Show, from the records below, all lines that contain the word "agent".

## Data under study
--------------------

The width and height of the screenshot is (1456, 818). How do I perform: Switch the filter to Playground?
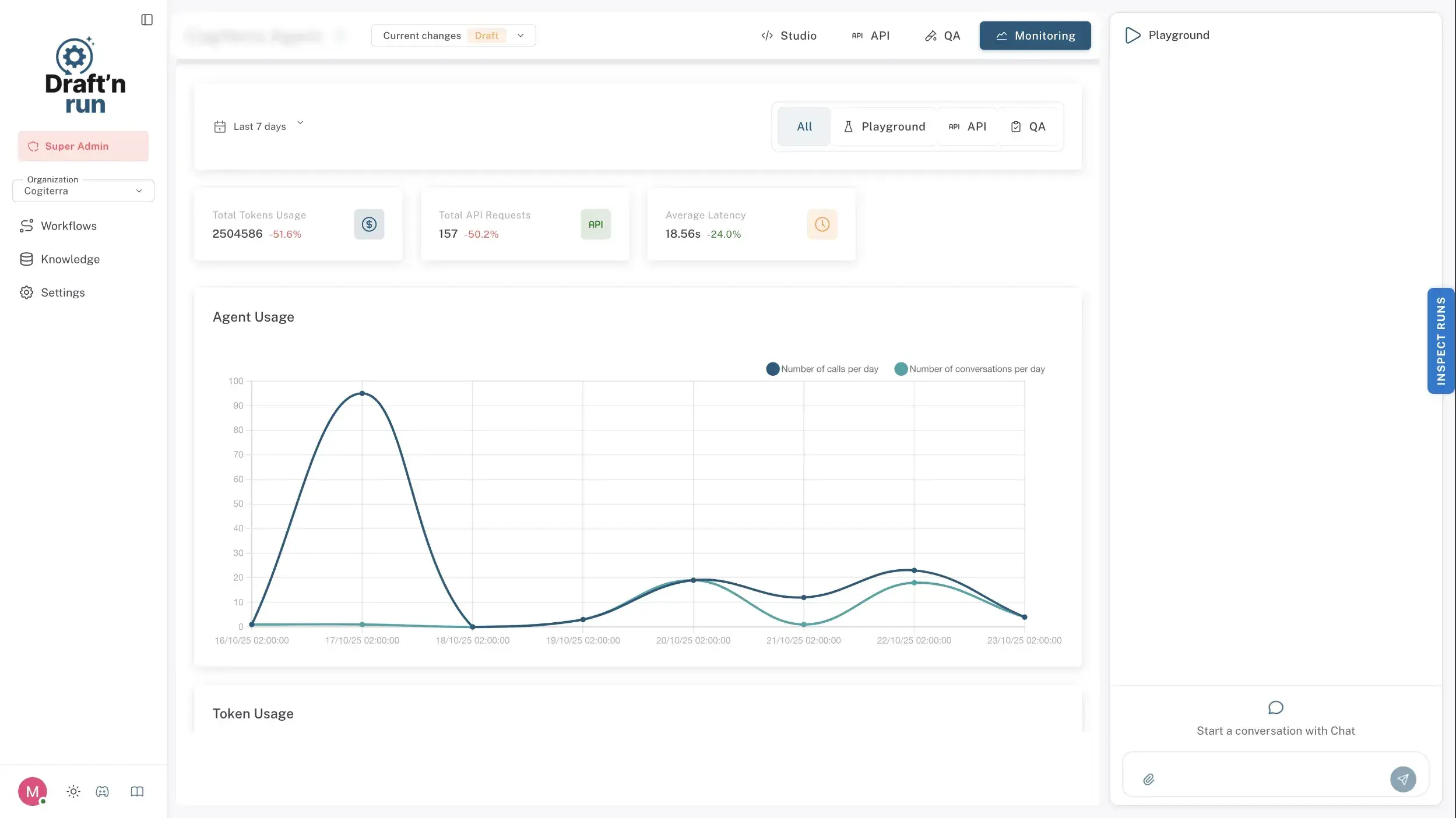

--------------------

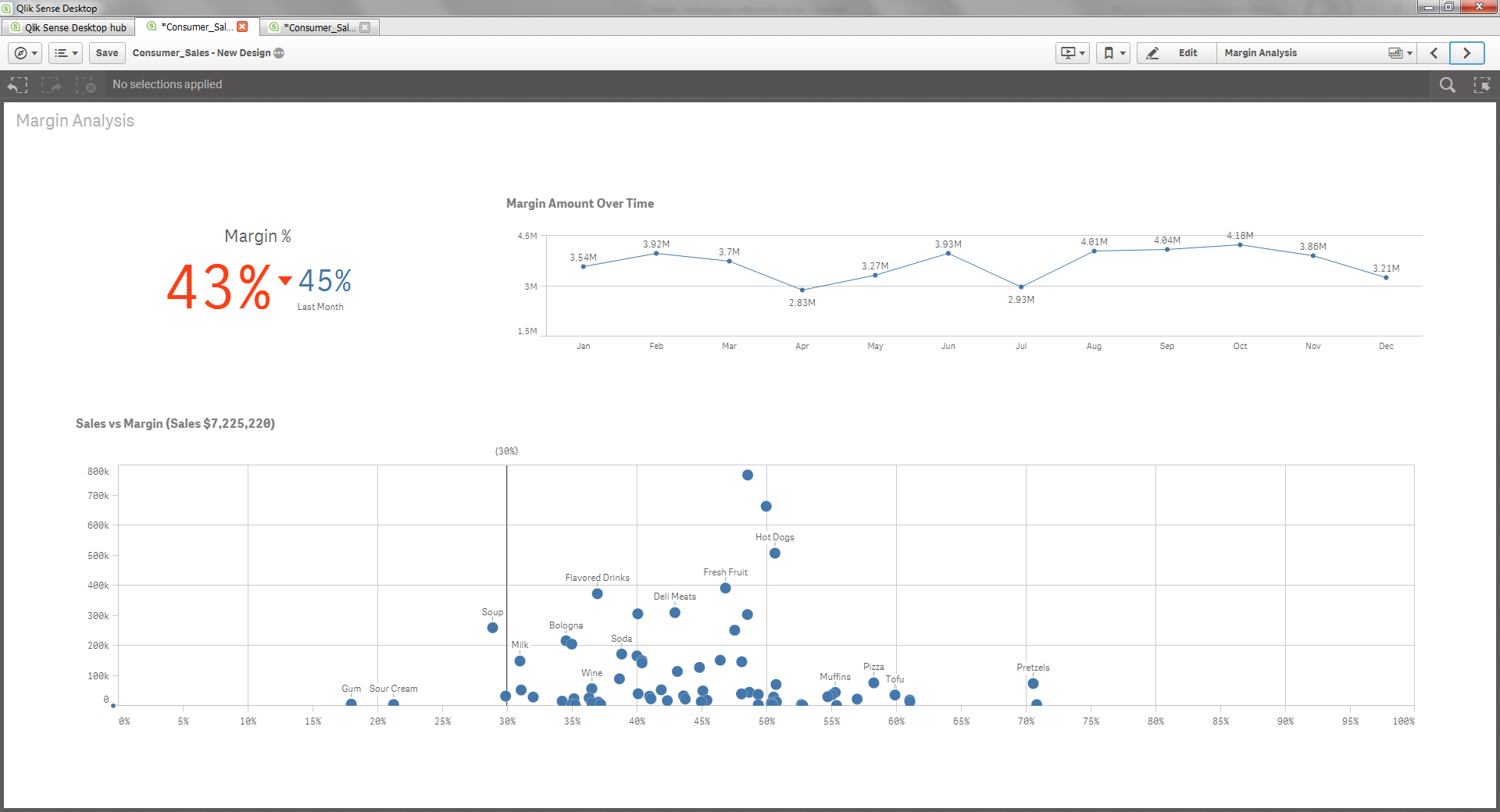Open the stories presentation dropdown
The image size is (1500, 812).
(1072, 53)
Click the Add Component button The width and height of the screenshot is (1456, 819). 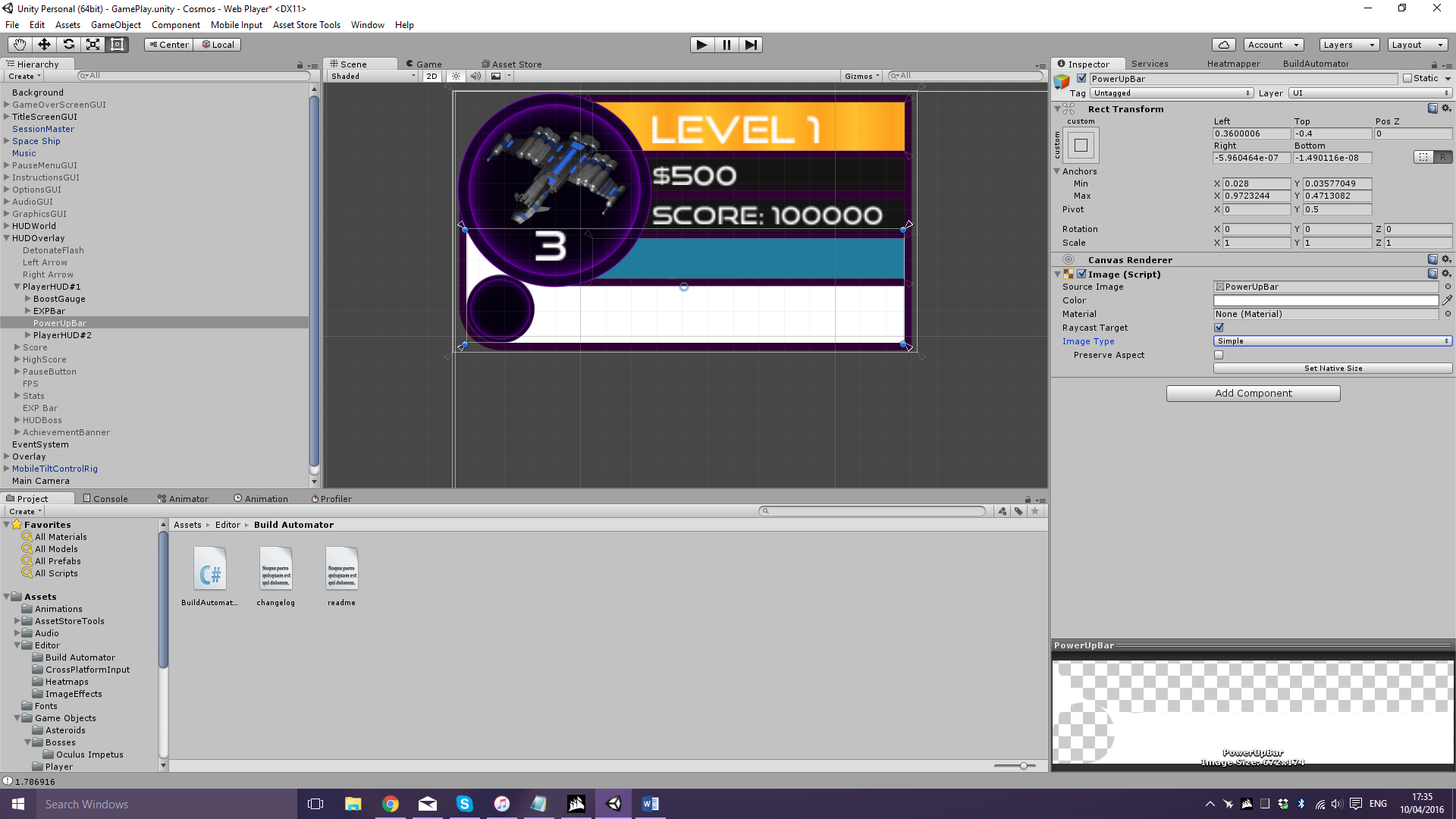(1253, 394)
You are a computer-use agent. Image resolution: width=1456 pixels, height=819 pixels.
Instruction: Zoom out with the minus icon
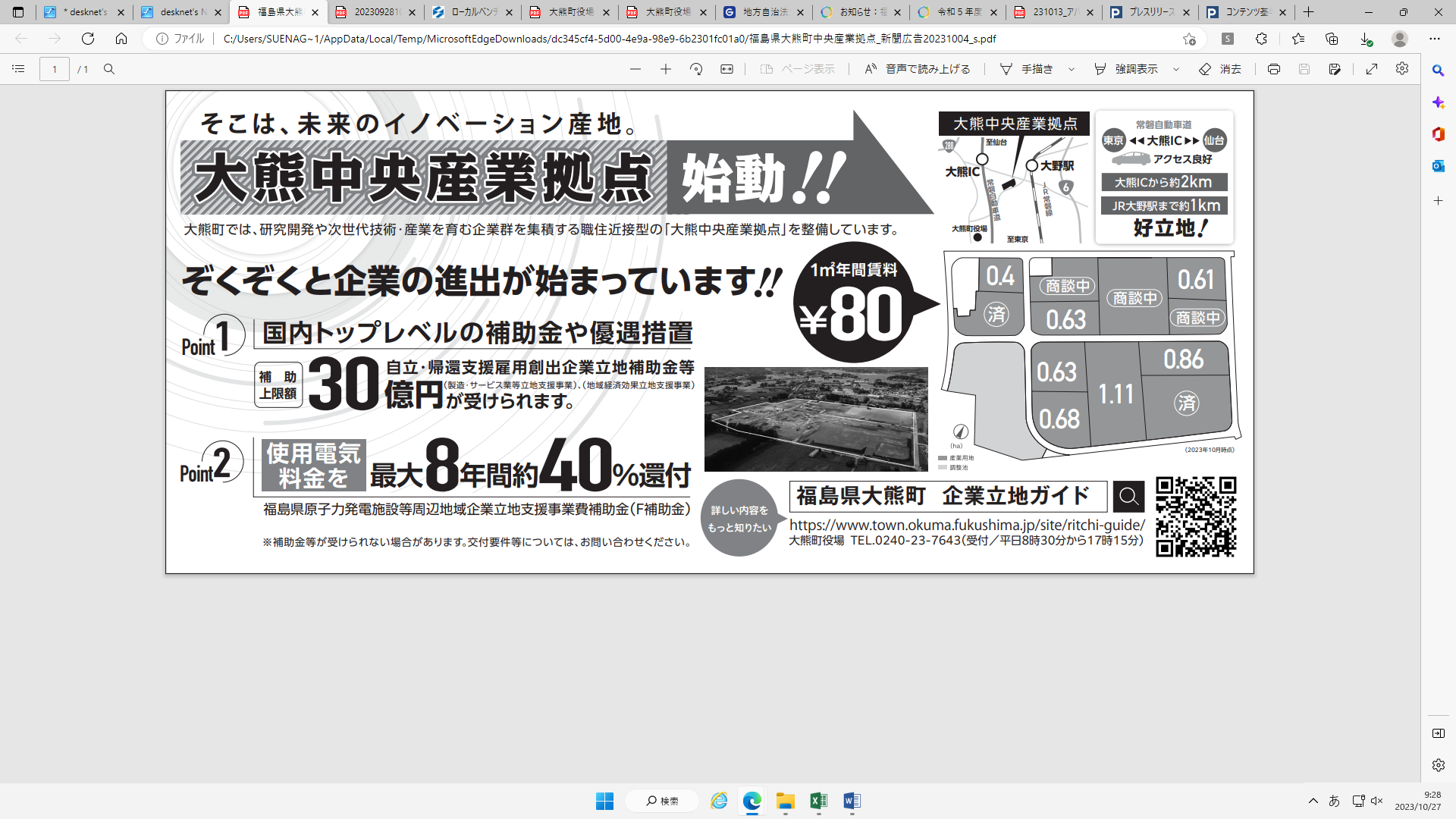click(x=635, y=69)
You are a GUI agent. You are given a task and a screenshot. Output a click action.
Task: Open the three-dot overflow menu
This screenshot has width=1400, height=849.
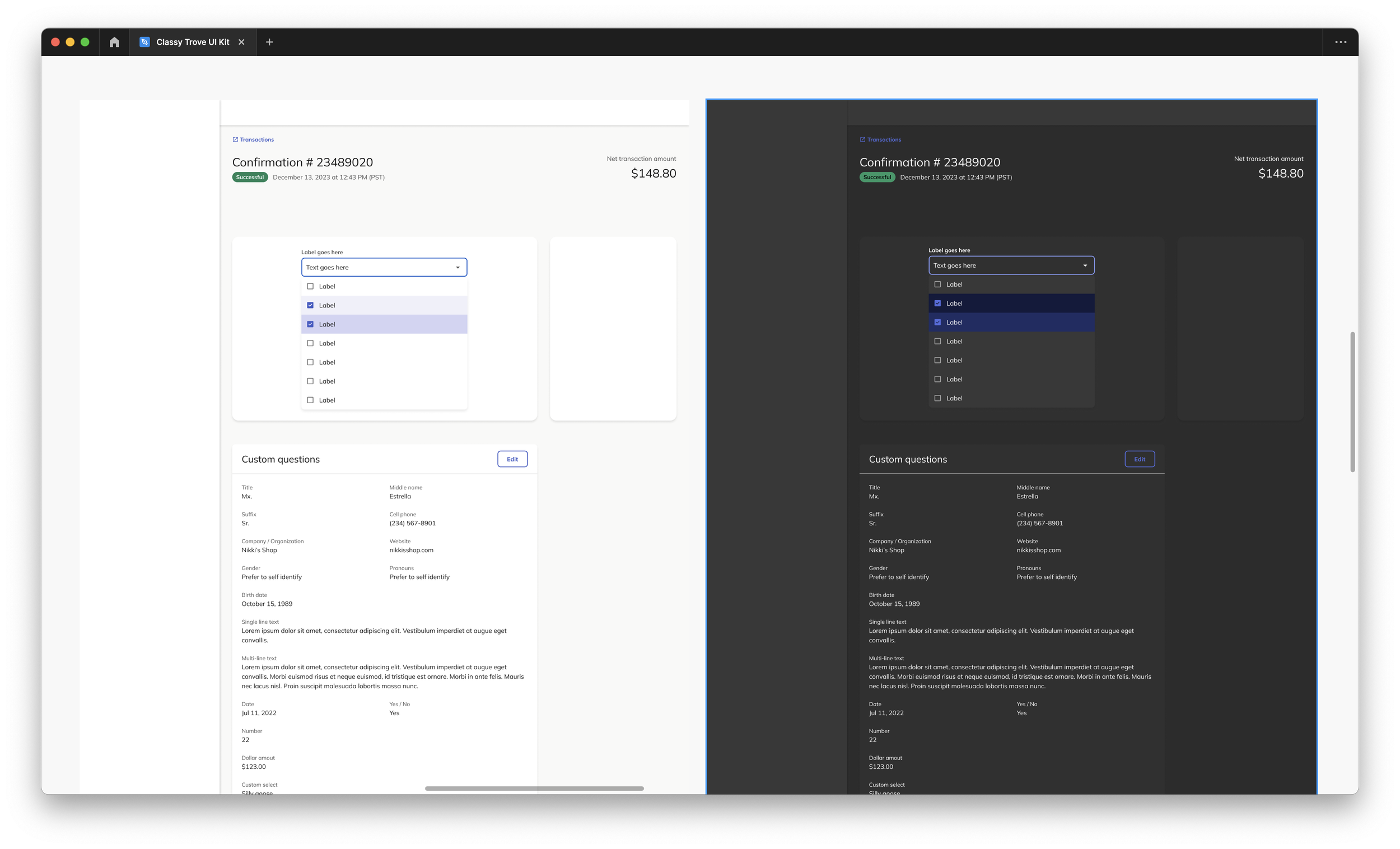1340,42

--------------------

## Response below
You are a computer-use agent. Image resolution: width=1456 pixels, height=819 pixels.
You are a GUI agent. You are given a task and a screenshot. Output a click action.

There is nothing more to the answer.